Prime Minister Gaston Browne's repeated assertion that Antigua and Barbuda has achieved "full employment" came under direct parliamentary scrutiny on Tuesday, with the Prime Minister admitting under questioning that the claim is not backed by any recent labour market data.
The Claim and the Challenge
Responding to Prime Minister's Questions during Tuesday's parliamentary sitting, PM Browne stated that the country has "full employment." Leader of the Opposition Hon. Jamale Pringle pressed the Prime Minister on the empirical basis for the claim, asking directly whether a Labour Market Survey had recently been completed that could support it with concrete data.
No Survey, No Census Data
The Prime Minister admitted that no recent Labour Market Survey had been done. As it relates to other information needed to grasp the levels of unrmployment in the country the national census is still ongoing.

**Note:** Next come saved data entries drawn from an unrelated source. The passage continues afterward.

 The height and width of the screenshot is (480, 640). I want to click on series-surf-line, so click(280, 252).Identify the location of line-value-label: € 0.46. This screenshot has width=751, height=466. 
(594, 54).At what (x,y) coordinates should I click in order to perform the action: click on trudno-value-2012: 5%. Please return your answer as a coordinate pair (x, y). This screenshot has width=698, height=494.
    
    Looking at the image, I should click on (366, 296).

This means the findings from that data collection exercise are not yet available to support or inform the PM's statement.

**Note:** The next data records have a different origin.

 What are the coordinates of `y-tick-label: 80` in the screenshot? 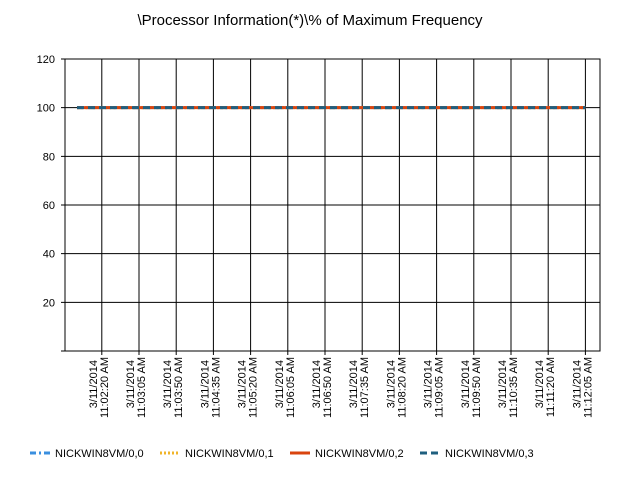 It's located at (49, 157). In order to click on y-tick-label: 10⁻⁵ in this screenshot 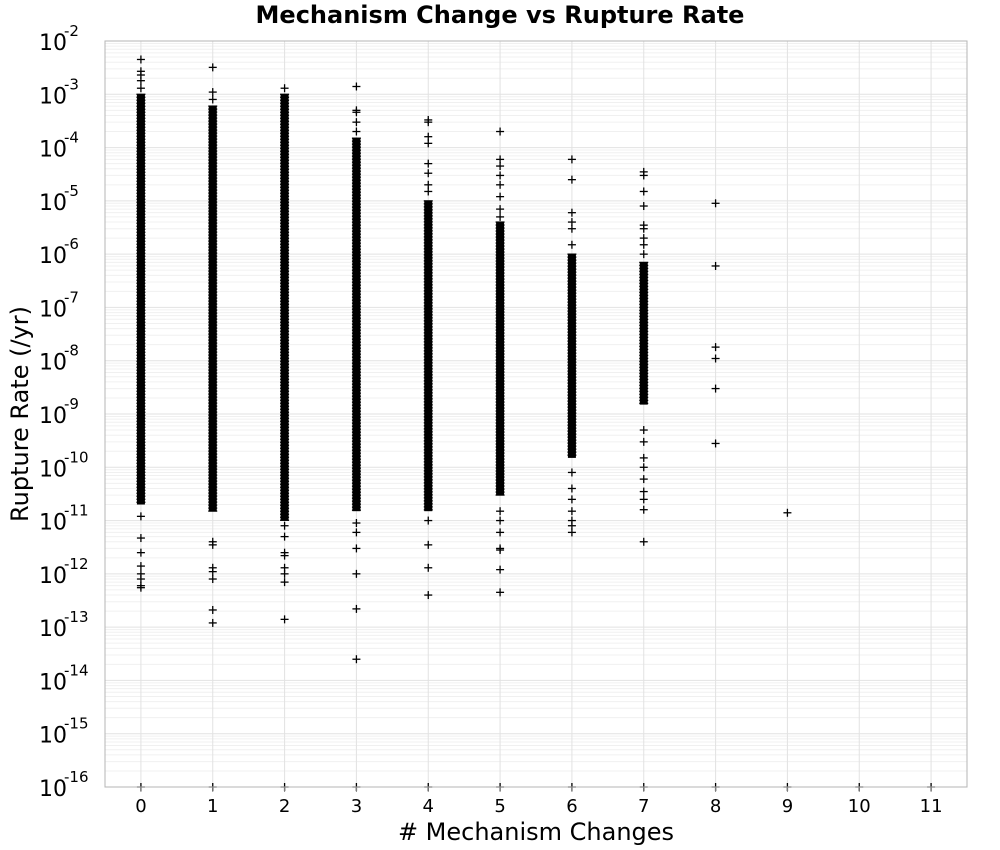, I will do `click(59, 199)`.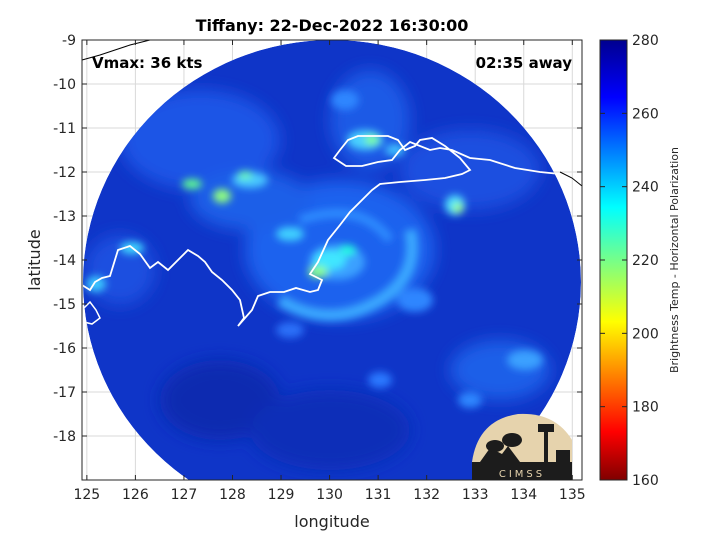 The height and width of the screenshot is (540, 720). Describe the element at coordinates (64, 217) in the screenshot. I see `y-tick-label: -13` at that location.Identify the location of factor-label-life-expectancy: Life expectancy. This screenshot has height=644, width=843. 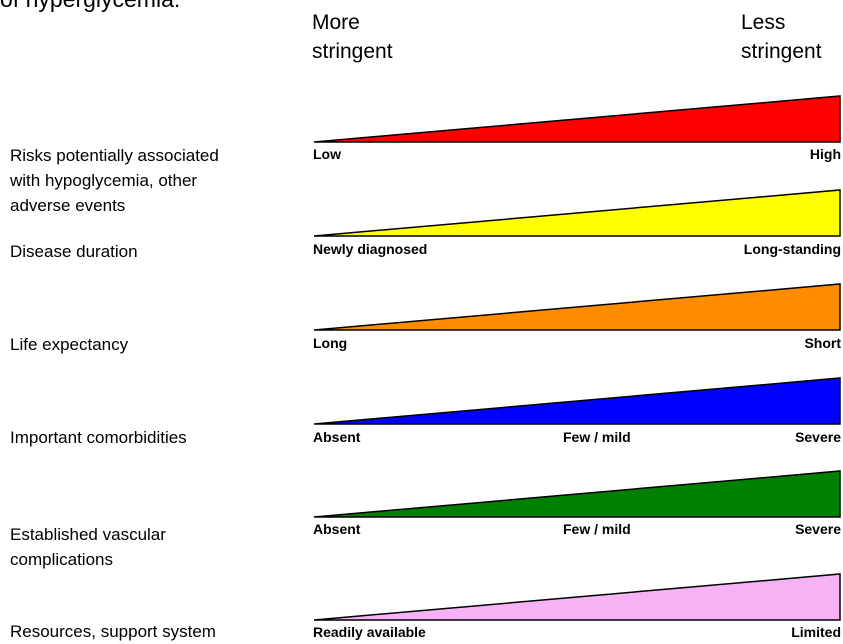
(70, 344).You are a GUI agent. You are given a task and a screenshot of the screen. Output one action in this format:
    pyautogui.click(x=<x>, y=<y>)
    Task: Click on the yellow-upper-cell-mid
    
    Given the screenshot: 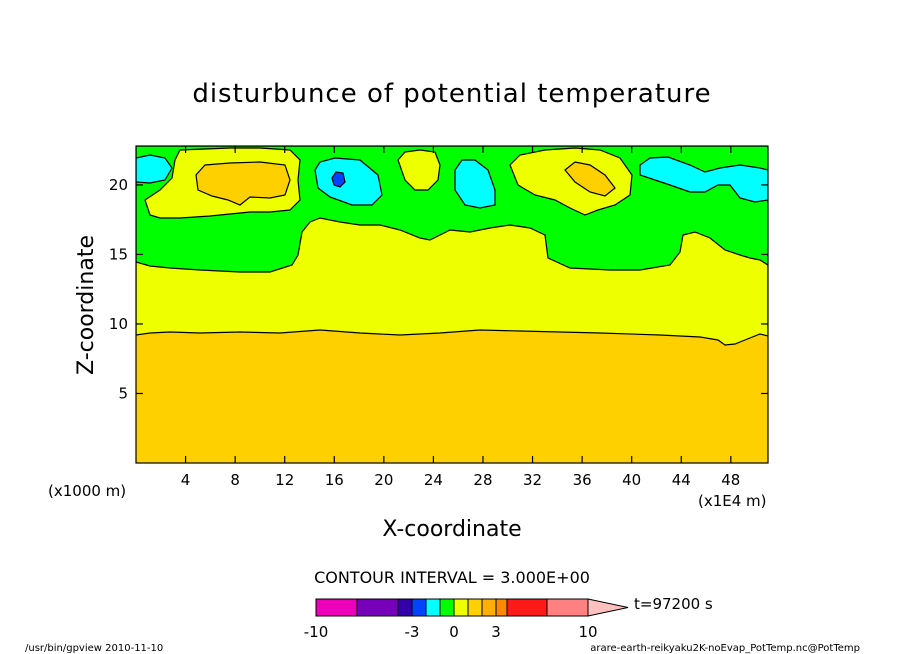 What is the action you would take?
    pyautogui.click(x=419, y=170)
    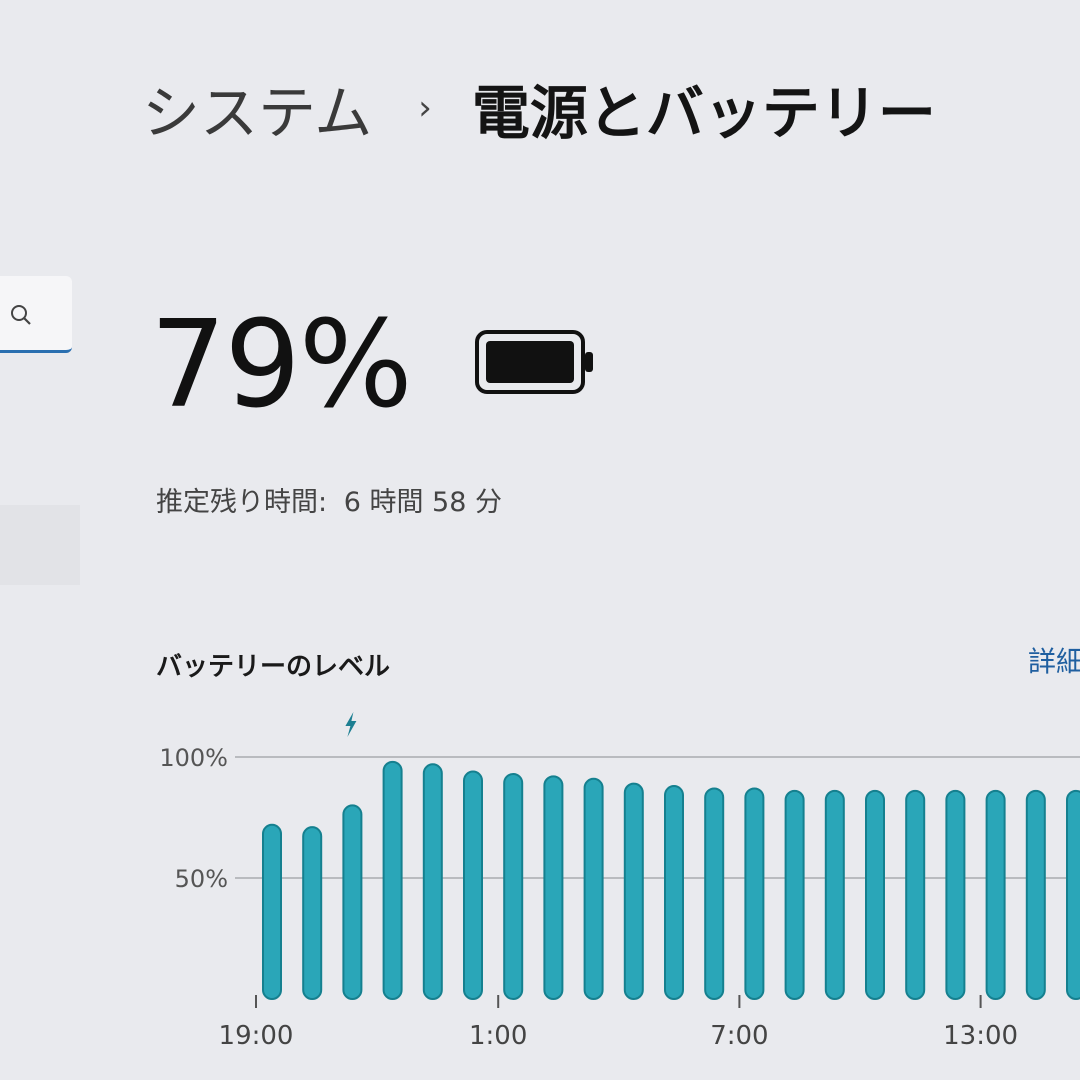  I want to click on bar-15:00, so click(1073, 894).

"Anecdotes" Standing in for Evidence
Asked to explain the basis for his claim in the absence of survey or census data, PM Browne stated that his full employment assertion was instead grounded in anecdotes — stories relayed to him and others. The admission, according to the Office of the Leader of the Opposition, confirms a total absence of empirical or scientific data to support the Prime Minister's full employment claims.
A Question of Governing by Evidence
The exchange raises fundamental questions about the basis on which major economic claims are being made to the Antiguan and Barbudan public. Full employment is among the most significant economic indicators a government can claim to have achieved — one that speaks directly to job creation, economic opportunity, and the lived financial reality of citizens. For such a claim to rest on anecdotes rather than verified labour force data leaves the public with no independent means of assessing whether the assertion reflects the true state of the nation's job market.
The Office of the Leader of the Opposition has signaled opposition parliamentarians will continue pressing the government to substantiate its economic claims with verifiable data going forward.